_Problem set_
1. What oxygen evolution rate does PDINH/C60NH3 achieve, according to the photocatalysis abstract?
2. Name every author listed on the photocatalysis abstract.

_Provided text_
Hydrogen-bond bridging dually facilitates exciton dissociation and charge migration for enhanced photocatalytic water oxidation.
Jianfang Jing, Xinyue Tan, Jingyi Xu, Wenting Li, Yiguo Su, Yongfa Zhu
Abstract
Open AccessAs a kinetic bottleneck in artificial photosynthesis, the hole-mediated oxygen evolution reaction (OER) remains constrained by inefficient charge separation. We demonstrate here a hydrogen-bonded perylene diimide/aminated-fullerene (PDINH/C60NH3) supramolecular photocatalyst that concurrently enhances exciton dissociation efficiency (from 39.5% to 70.5%) and charge migration. The hydrogen bond between fullerene-tethered protonated amino and PDINH carbonyls creates a polarized bridge that enables exciton delocalization and conversion into weakly bound charge-transfer excitons, resulting in a significant decrease of exciton binding energy from 76.5 meV to 50.9 meV. Also, hydrogen-bond-induced charge polarization enhances the internal electric field by 3.5-fold, thereby accelerating charge migration and yielding a 19-fold increase in surface-reaching holes. Strikingly, PDINH/C60NH3 achieves a state-of-the-art OER rate of 63.9 mmol g-1 h-1 with remarkable apparent quantum efficiencies (11.83% at 420 nm and 4.08% at 650 nm). This hydrogen-bond-bridged charge separation establishes a new paradigm for enhancing solar-to-chemical conversion efficiency.

[Dataset entries]

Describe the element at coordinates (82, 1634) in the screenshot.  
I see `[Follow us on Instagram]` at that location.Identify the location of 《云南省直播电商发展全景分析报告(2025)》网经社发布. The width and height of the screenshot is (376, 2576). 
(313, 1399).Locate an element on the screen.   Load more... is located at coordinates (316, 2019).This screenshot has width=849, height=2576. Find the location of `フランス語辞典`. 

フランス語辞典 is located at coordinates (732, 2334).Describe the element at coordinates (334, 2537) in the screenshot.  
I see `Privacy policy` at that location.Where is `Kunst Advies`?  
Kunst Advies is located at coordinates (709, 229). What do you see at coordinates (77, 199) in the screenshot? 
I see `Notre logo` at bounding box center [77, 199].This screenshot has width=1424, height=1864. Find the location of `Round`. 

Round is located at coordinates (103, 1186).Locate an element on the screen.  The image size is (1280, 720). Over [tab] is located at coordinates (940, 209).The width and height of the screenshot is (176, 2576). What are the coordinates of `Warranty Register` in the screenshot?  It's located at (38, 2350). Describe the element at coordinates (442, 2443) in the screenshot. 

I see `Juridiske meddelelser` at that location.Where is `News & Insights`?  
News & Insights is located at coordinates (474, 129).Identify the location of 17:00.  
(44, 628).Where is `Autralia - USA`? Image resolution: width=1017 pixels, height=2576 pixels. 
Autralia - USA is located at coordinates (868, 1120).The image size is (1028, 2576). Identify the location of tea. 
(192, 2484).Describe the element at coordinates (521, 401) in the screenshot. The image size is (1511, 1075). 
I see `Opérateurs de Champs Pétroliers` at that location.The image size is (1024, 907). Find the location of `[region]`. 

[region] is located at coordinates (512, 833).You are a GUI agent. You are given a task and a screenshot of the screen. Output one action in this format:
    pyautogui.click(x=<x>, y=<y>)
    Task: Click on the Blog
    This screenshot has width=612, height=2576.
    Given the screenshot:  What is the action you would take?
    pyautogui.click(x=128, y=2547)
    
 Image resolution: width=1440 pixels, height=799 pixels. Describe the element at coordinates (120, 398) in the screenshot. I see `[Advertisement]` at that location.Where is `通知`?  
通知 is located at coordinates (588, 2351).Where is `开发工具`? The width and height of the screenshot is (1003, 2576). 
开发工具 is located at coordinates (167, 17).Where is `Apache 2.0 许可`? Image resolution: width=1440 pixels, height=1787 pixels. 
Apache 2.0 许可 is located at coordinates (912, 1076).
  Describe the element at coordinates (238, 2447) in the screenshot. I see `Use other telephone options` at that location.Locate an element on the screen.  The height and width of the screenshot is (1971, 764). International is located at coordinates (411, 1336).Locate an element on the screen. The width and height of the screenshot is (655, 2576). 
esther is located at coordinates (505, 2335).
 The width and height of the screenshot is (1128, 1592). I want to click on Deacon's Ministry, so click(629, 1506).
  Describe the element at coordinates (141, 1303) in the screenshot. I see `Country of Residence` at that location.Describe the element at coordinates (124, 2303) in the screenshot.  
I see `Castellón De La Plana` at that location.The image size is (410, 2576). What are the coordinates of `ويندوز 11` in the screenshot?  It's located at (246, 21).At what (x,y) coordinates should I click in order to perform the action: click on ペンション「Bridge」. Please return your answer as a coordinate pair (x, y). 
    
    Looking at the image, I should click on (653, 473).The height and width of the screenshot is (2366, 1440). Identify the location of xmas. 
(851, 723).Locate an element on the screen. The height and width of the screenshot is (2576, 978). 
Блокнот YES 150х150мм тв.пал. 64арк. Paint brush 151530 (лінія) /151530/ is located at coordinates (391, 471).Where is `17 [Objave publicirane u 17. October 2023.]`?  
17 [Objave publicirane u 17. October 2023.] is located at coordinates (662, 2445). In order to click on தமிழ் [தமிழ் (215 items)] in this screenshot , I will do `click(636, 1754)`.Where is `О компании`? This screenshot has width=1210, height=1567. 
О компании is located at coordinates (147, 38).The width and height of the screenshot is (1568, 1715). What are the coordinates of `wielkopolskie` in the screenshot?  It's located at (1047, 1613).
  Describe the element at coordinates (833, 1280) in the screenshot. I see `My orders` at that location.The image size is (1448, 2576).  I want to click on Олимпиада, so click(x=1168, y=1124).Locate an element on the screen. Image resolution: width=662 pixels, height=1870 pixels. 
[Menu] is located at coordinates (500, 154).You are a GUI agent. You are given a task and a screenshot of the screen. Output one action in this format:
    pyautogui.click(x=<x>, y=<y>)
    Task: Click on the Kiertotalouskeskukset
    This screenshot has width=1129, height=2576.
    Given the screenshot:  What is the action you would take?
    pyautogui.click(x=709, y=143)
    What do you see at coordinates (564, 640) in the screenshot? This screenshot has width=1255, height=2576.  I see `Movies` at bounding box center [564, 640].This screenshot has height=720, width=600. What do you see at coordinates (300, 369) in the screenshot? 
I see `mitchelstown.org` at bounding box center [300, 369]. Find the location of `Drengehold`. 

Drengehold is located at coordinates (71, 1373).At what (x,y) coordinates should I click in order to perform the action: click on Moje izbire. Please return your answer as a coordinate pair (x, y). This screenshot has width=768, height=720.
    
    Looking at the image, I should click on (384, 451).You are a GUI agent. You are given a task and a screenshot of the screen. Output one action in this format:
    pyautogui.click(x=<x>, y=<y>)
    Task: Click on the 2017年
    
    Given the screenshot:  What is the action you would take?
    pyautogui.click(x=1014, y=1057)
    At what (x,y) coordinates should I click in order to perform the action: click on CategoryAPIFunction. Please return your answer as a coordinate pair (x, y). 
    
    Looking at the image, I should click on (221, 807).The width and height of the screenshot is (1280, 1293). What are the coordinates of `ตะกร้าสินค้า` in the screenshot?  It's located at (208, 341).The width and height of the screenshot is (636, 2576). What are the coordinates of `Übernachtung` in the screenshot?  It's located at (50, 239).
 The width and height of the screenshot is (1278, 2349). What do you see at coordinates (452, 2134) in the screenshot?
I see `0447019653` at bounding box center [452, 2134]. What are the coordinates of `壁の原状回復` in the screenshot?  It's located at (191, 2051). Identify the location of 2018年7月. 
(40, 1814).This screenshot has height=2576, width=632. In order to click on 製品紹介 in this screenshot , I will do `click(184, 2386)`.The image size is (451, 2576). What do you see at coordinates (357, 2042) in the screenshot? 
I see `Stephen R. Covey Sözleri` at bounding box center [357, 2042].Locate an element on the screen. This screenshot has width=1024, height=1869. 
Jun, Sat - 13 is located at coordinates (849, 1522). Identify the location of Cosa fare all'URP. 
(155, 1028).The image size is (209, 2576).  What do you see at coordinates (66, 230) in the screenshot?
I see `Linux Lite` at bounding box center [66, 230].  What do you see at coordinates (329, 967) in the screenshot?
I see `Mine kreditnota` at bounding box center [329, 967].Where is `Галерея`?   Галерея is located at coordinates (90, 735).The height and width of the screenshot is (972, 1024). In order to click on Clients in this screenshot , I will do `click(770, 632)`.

_Completed exercise_
1. 63.9 mmol g-1 h-1

2. Jianfang Jing, Xinyue Tan, Jingyi Xu, Wenting Li, Yiguo Su, Yongfa Zhu